- _EXERCISE 1_
In the baseball piece, why does the writer say it would be easy to forget that the COVID-19 pandemic is the reason for the current position? Answer in one to three sentences.
- _EXERCISE 2_
Echo a passage of the baseball piece word for word, starting at the words "Given all the" and stopping after the words "club announced Friday.".
- _EXERCISE 3_
Rewrite the paragraph of the baseball piece that begins "For most of the last two weeks" as a short list that keeps its main facts.

- _READING PASSAGE_
╭──
It’s been 99 days without baseball and the clock is just ticking away on any chance of an MLB season. A few weeks ago a friend asked me how likely I thought it was that baseball would be played in 2020, I told him I gave it about a 70 percent chance.
I no longer believe that’s true. I don’t even think there is a 50 percent chance. Probably something closer to 30 percent, but honestly it’s likely even less than that.
For most of the last two weeks fans have been laser-focused on the negotiations between MLB and the MLBPA to see if they could come to terms on salaries, the number of games, the DH, and the number of teams in the postseason. There have been proposals, frameworks, acrimonious responses, and jabs back and forth on social media. Honestly, there is more than enough drama for a decade of baseball labor relations and this isn’t even the Collective Bargaining Agreement, it’s a prelude.
Given all the drama it would be easy to forget that the reason we are in this position is the COVID-19 pandemic that suspended the season in the first place. The pandemic is not going away anytime soon and today there was news out of Clearwater, Florida, that eight members of the Philadelphia Phillies who were training at their team facility have tested positive for COVID-19 as Sports Illustrated reported:
The Philadelphia Phillies have closed their Clearwater, Fla., training facility indefinitely after five players and three staff members working at the site tested positive for COVID-19, the club announced Friday.
╰──
Lines excerpted from a collection
╭──
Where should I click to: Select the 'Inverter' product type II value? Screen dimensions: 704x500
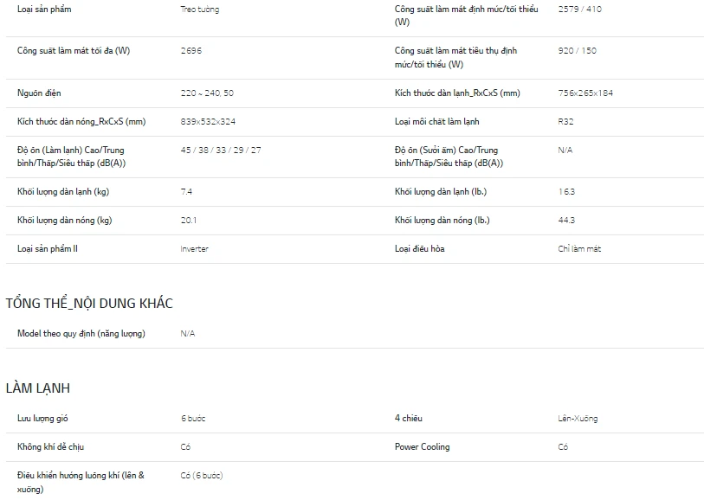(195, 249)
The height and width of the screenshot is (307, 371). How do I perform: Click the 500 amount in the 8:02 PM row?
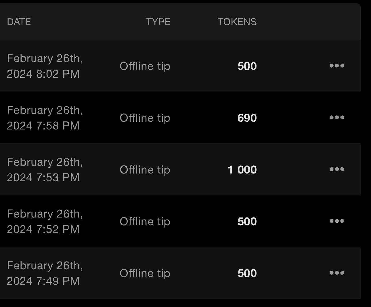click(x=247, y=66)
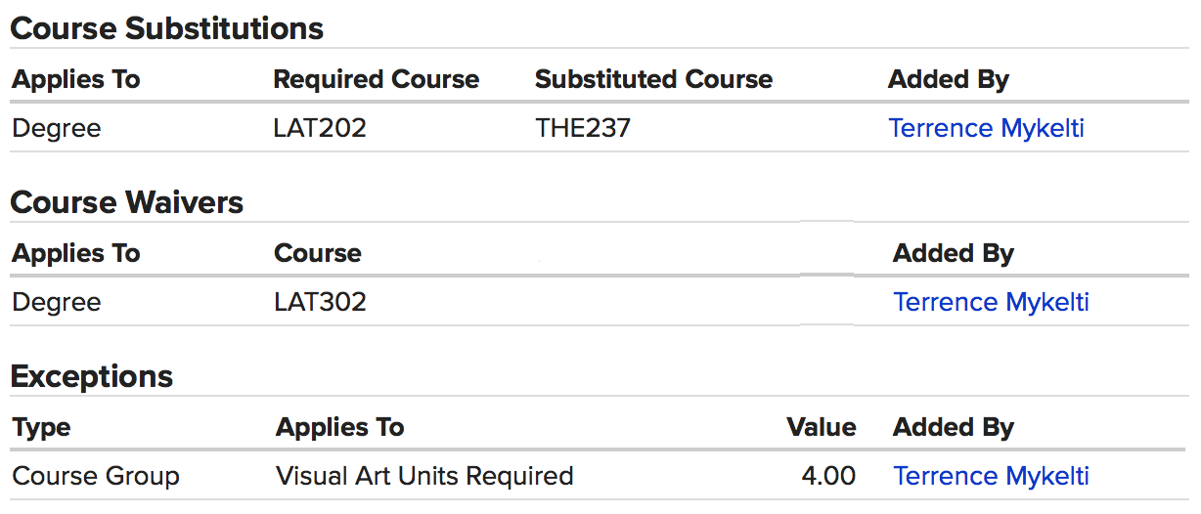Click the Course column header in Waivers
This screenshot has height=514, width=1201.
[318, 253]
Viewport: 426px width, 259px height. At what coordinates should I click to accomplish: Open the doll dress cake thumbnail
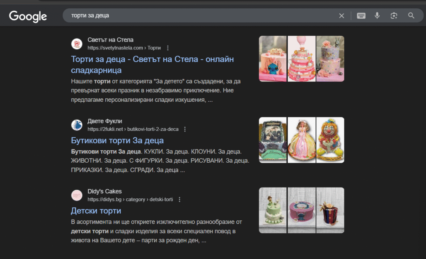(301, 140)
╰──
╭──
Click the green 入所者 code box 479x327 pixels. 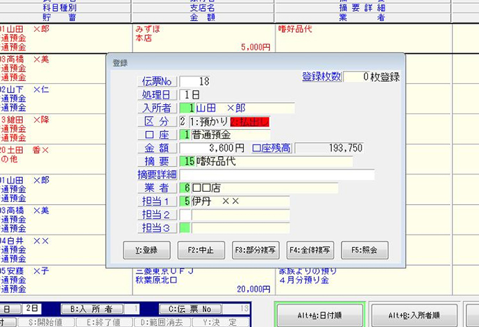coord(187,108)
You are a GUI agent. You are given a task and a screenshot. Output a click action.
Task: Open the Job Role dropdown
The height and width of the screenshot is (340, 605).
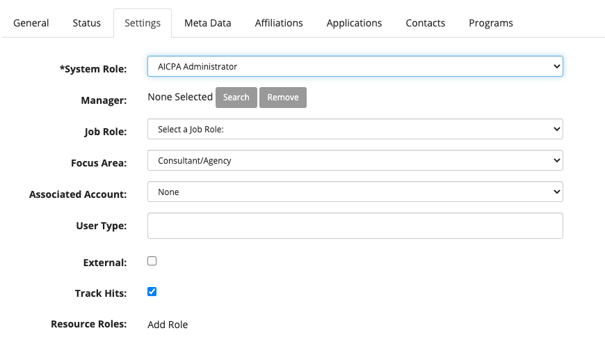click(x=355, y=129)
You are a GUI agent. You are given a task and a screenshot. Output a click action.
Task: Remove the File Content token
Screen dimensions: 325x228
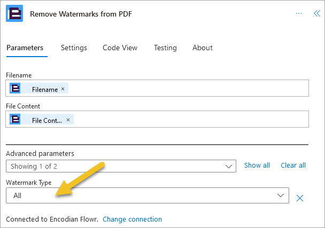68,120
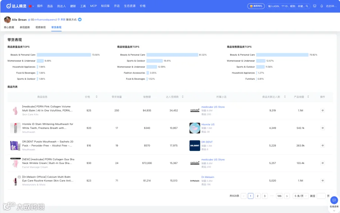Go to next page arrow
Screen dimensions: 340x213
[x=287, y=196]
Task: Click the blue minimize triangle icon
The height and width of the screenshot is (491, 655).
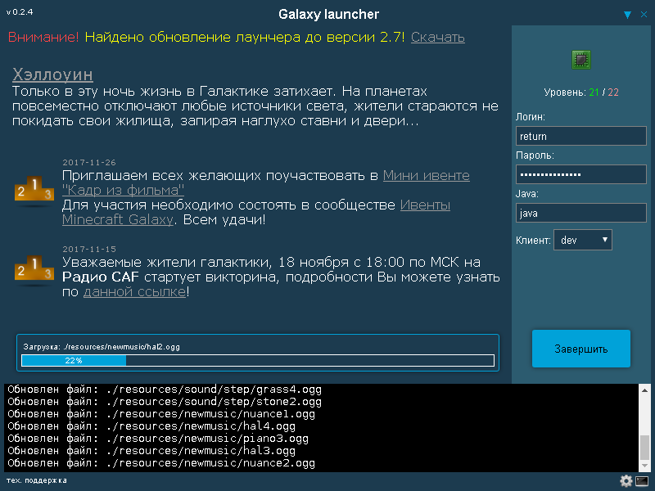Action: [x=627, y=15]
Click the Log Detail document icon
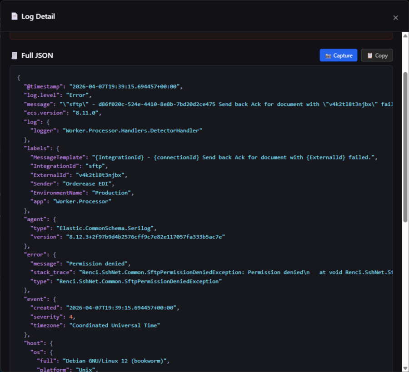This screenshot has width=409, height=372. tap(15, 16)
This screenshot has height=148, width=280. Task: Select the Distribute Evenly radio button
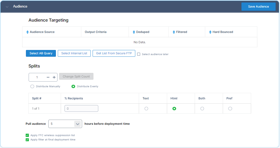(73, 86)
╰──
╭──
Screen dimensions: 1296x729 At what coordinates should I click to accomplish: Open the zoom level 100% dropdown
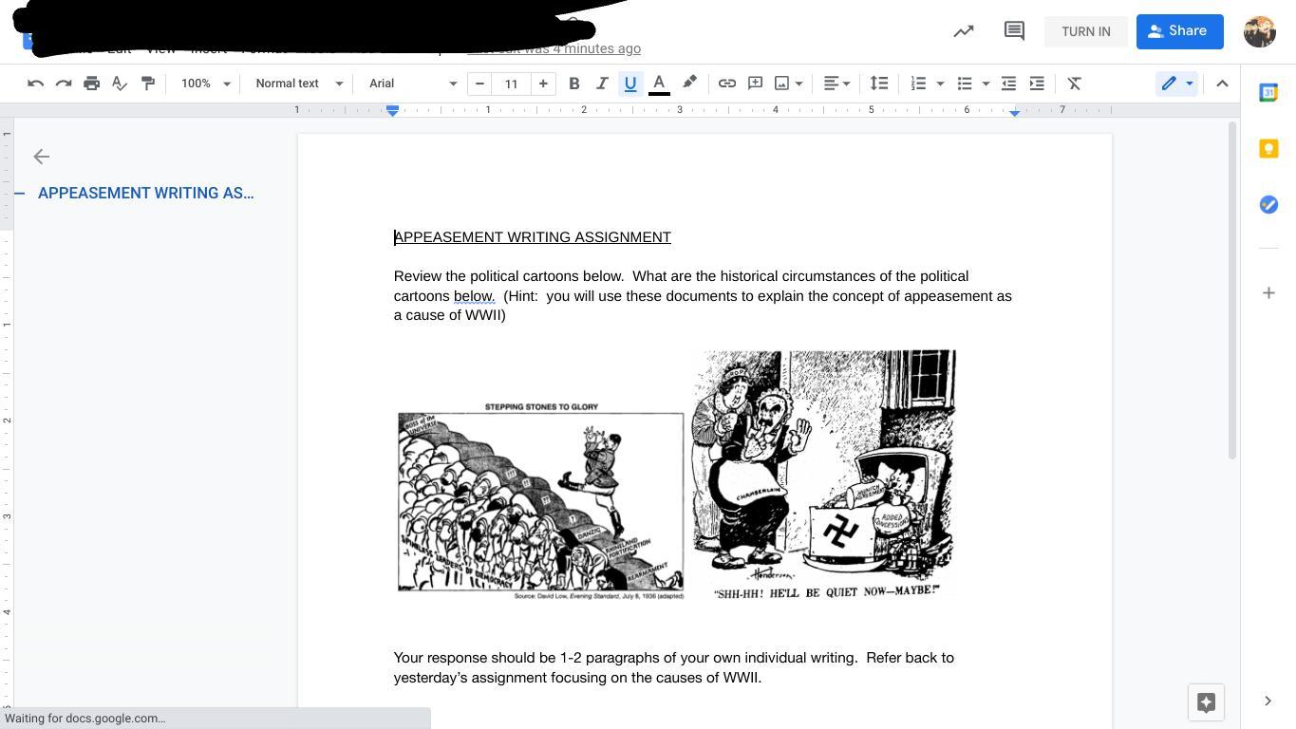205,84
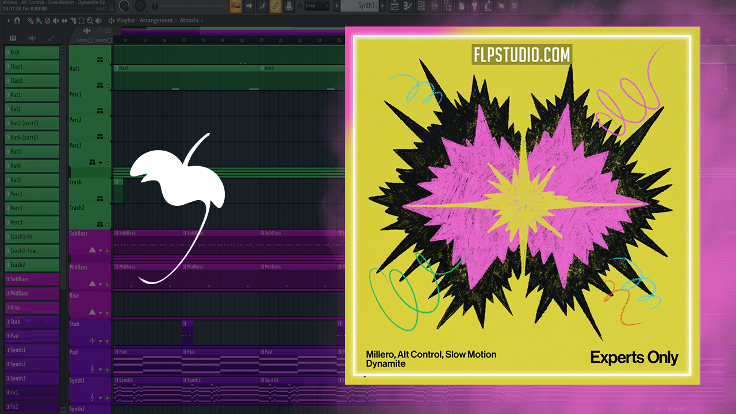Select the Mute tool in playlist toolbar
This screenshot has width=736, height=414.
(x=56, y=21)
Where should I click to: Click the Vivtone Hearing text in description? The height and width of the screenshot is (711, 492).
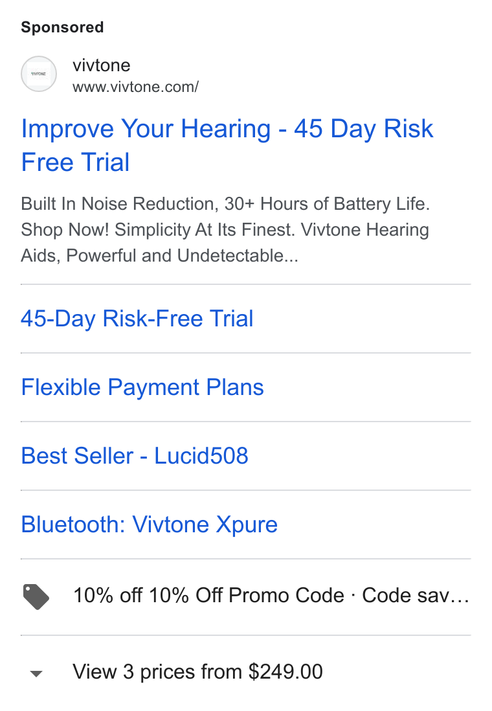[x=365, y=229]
╰──
- _EXPECTED ANSWER 1_
Fans have been intensely focused on the drama of the negotiations between MLB and the MLBPA. Those talks have brought proposals, frameworks, acrimonious responses and jabs on social media over salaries, the number of games, the DH and the number of postseason teams.

- _EXPECTED ANSWER 2_
Given all the drama it would be easy to forget that the reason we are in this position is the COVID-19 pandemic that suspended the season in the first place. The pandemic is not going away anytime soon and today there was news out of Clearwater, Florida, that eight members of the Philadelphia Phillies who were training at their team facility have tested positive for COVID-19 as Sports Illustrated reported:
The Philadelphia Phillies have closed their Clearwater, Fla., training facility indefinitely after five players and three staff members working at the site tested positive for COVID-19, the club announced Friday.

- _EXPECTED ANSWER 3_
- For about two weeks, fans have focused on the negotiations between MLB and the MLBPA.
- The issues are salaries, the number of games, the DH, and the number of postseason teams.
- The talks have produced proposals, frameworks, acrimonious responses, and jabs on social media.
- The drama would be enough for a decade of baseball labor relations, yet this is only a prelude to the Collective Bargaining Agreement.